Background: The underlying burden of medical co-morbidity is often the main driver of ICU transfer of patients initially admitted to the medical wards (1). The role of non-patient related factors is unclear, as are the mortality and economic data associated with ICU transfer from the medical ward. The purpose of this analysis was to identify the demographic and clinical characteristics associated with unplanned medical intensive care unit (MICU) admissions of patients admitted to medical wards, and to describe the clinical and economic outcomes associated with unplanned MICU admissions.

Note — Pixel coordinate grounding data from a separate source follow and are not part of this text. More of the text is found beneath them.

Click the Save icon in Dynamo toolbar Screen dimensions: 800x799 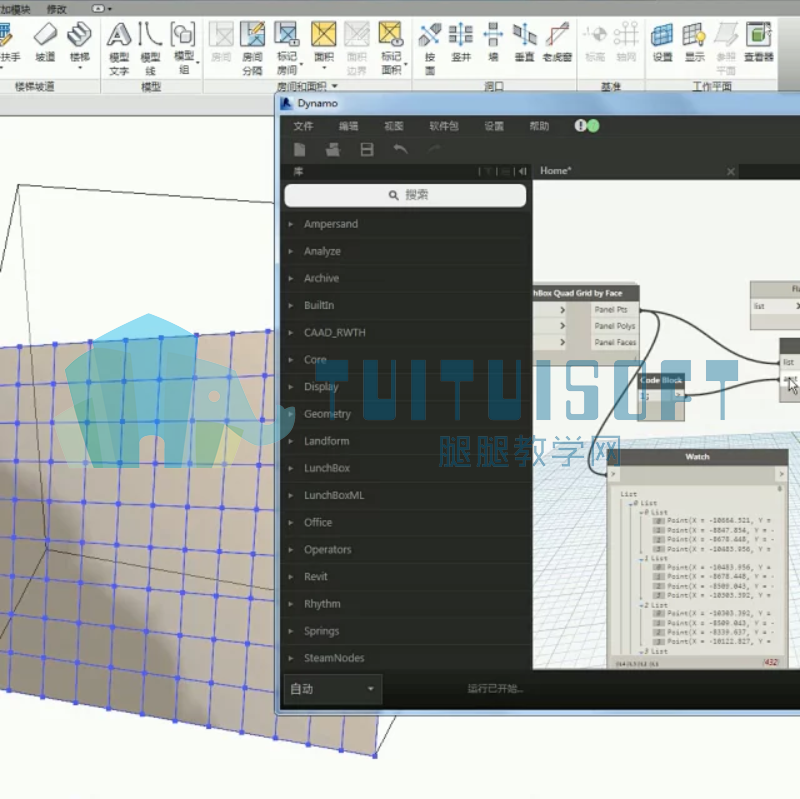(367, 149)
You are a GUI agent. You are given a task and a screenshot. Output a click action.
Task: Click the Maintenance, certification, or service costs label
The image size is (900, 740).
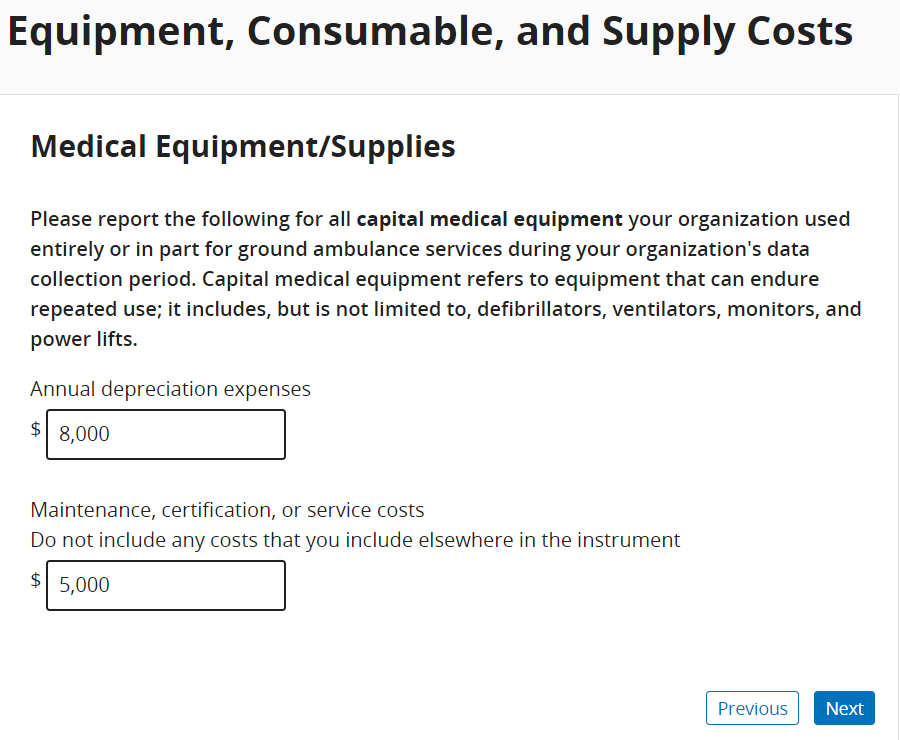tap(227, 510)
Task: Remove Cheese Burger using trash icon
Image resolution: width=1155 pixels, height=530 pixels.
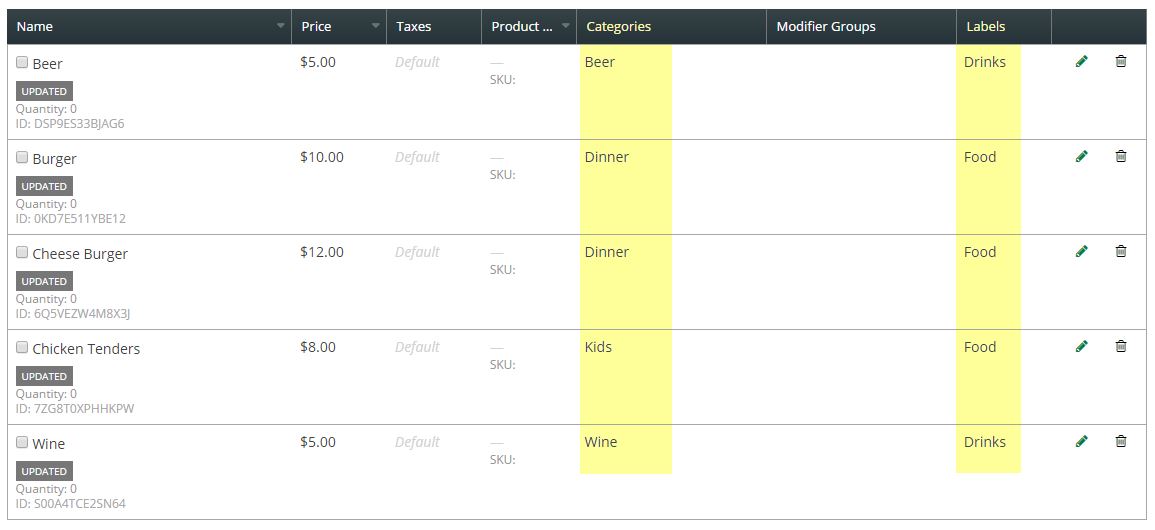Action: [x=1121, y=252]
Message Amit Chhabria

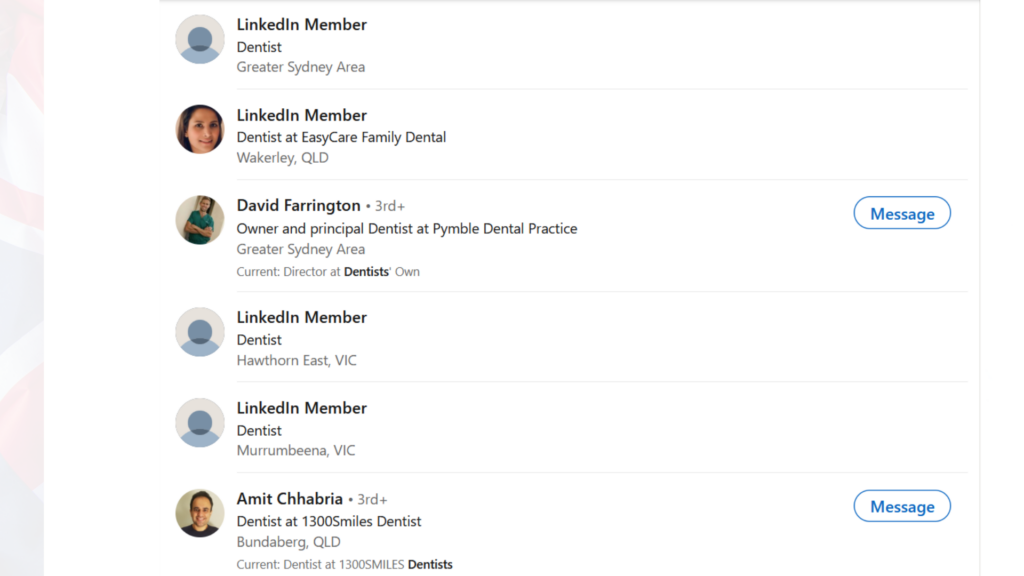pos(901,505)
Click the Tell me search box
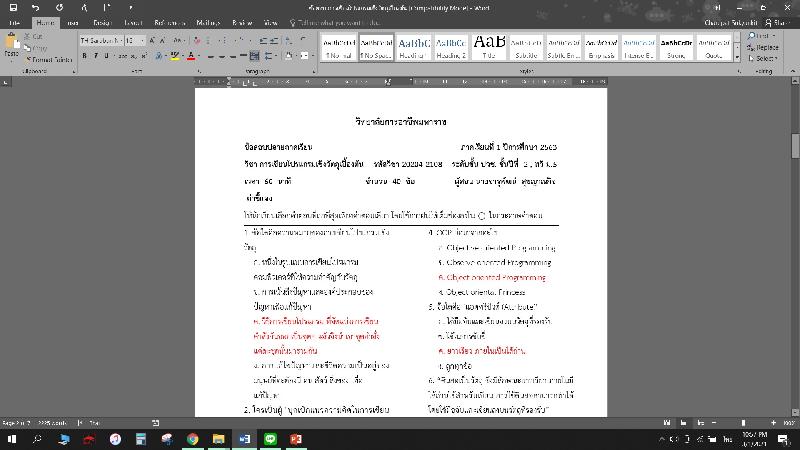The width and height of the screenshot is (800, 450). (340, 21)
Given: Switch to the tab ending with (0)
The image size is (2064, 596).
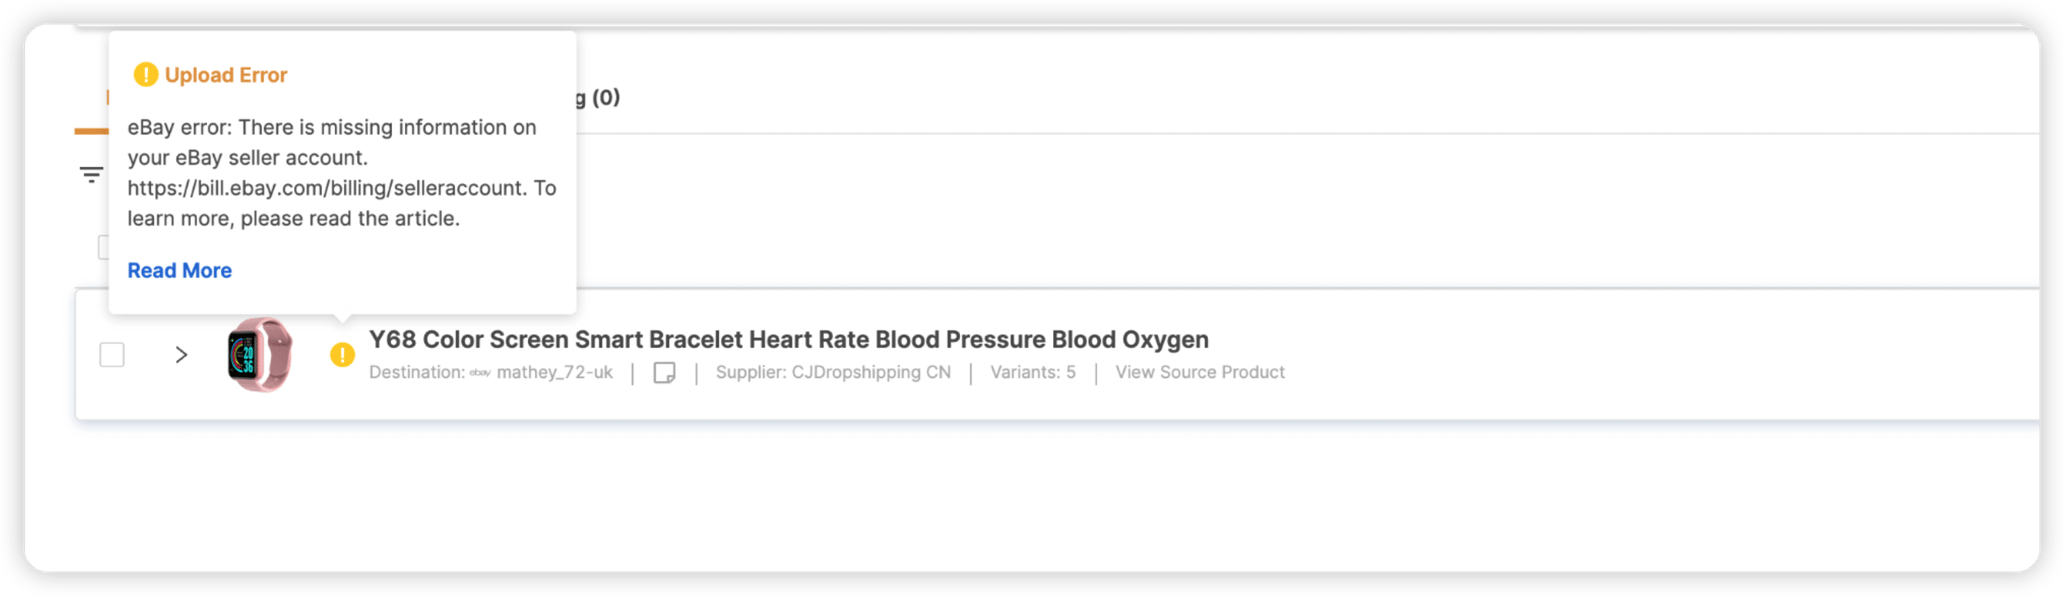Looking at the screenshot, I should pyautogui.click(x=598, y=98).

Methods: This retrospective matched cohort analysis utilized the PINC AI Healthcare Database, which represents approximately 25% of all US inpatient admissions. Discharge records were assessed for admissions in 2021, and billing lines were used to identify patient care floor locations and unit transfers. Inclusion criteria were: Age ≥18 years and medical/surgical or telemetry care floor utilization. Unplanned MICU admission was defined as a direct transfer from a medical or telemetry care floor to the MICU. Propensity score matching was performed to match medical patients with and without unplanned MICU admission 1:1 within each Medicare Severity Diagnosis Related Group. Differences in patient characteristics and outcomes between patients with vs without unplanned MICU admissions were assessed using two-sample t-tests for continuous measures and Chi-square tests for categorical measures.

Results: A total of 2,855,922 medical admissions were assessed. Of these admissions, 71,296 (2.5%) had unplanned MICU admissions. Patients under 65 represented 45% of hospital admissions with unplanned MICU admissions and 55% of hospital admissions without unplanned MICU admissions. Hospital admissions with unplanned ICU admission were more likely to be urgent/emergent (odds ratio [OR] 2.9, 95%CI 2.7-3.0, p< 0.001), male (OR 1.4, 95%CI 1.4-1.4, p< 0.0001) and have obesity (OR 1.7, 95%CI 1.6-1.7, p< 0.0001). Compared to patients with a Charlson Comorbidity Index (CCI) of 0, the odds of unplanned ICU admission increased as the CCI increased from 1 (OR 1.8, 95%CI 1.8-1.9, p< 0.001) to ≥5 (OR 3.2, 95%CI 3.1-3.3, p< 0.001) (Figure 1). After matching, 69,903 admissions were included in each cohort. Between matched patients with and without unplanned MICU admission, the mean difference in total admission length of stay was 4.1 days (p< 0.001) and the mean difference in total admission cost was $13,424 (p< 0.001). In the unmatched population, mortality rates were 29% and 2% in patients with and without unplanned MICU admission, respectively (p< 0.001). After matching, mortality rates in patients with or without unplanned ICU admission were 29% and 7%, respectively (p< 0.001) (Table 1).

Conclusions: Patients with higher burden of medical morbidities and obesity initially admitted to the medical wards are more likely to require ICU level care. These patients often continue to have higher mortality and cost of care after transfer to the MICU.